According to Kristeva, they had trouble finding a craftsman to make the fatal cleaver. "The government's official carpenter, Guidon, prepared an exorbitant estimate: and didn't the carpenters' guild forbid them from working on instruments of torture?"
In the end, a German from Strasbourg was recruited, Tobias Schmidt, harpsichord maker and some-time musician. The beheading machine had to be made by the rules of art: heads woud be cut with a harpsichord's precision!
§ § §
In this volume, Kristeva treats with every possible means of separation of head from body ... discussing shrunken heads in Borneo, mummies of Egypt, even to the point of examining the rich language of decapitation. We speak of losing our heads but apparently not "giving head." That seems to be another matter entirely.

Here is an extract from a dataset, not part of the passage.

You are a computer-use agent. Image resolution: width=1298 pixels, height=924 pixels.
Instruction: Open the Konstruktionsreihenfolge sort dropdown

Not long ago, in San Francisco there were the "deadheads," and in our own folklore, we have the headless horseman of Washington Irving's Sleepy Hollow ... a Prussian soldier who managed to lose it in the revolutionary war. In the dark of night he roams about on his horse, searching for the missing member. Which he evidently wants to bring back home.This all reminds me of a woeful song of my youth:
In the Tower of London, large as life
the ghost of Anne Boleyn walks, they declare
For Anne Boleyn was once King Henry's wife
until he had the axe-man bob her hair
Ah yes, he done her wrong long years ago
And she comes back each night to tell him so
With her head tucked underneath her arm
she walks the bloody tower.
With her head tucked underneath her arm
at the midnight hour.
The author spends a fair amount of time on the beheading of Louis XVI, even dwelling on a gory engraving: "The portrait of the guillotine victim is engraved without any narrative context, for the voyeuristic pleasure of 'sacred vengeance,' giving way to the 'serene joy' of the people contemplating 'the head of the tyrant [that] had just fallen under the word of the law.'"
In later executions,
the executioner was not unaware of the blood that flowed and collected between the beams under the guillotine, lapped up by the dogs, nor the hysterical crowd throwing stones, the mud and excrement on the carts filled with ravishing young women, the insolence of the prisoners new indifferent to death turned trivial, who, like the commander Montjourdain, hurried to be done with it, joking about that "liberty" in which, "by the order of the fatherland, a crowd loses its head."